• **DESCRIPTION OF THE TASK**
A verbatim reproduction of the lines below, from the line containing "Task: Select SQ238" through the line containing "Collapse the dashlet using the chevron", both ends included, is the whole required output.

Items listed in a dataset
>>>

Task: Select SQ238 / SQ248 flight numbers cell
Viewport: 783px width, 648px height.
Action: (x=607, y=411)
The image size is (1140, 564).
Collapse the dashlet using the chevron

<<<
>>>

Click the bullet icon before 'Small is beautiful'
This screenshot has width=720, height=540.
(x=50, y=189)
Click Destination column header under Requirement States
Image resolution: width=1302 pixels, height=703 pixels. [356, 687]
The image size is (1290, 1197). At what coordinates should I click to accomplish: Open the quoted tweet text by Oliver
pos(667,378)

<<<

• **WRITTEN RESPONSE**
Task: Select SQ238 / SQ248 flight numbers cell
Viewport: 783px width, 648px height.
Action: (x=607, y=411)
The image size is (1140, 564).
Collapse the dashlet using the chevron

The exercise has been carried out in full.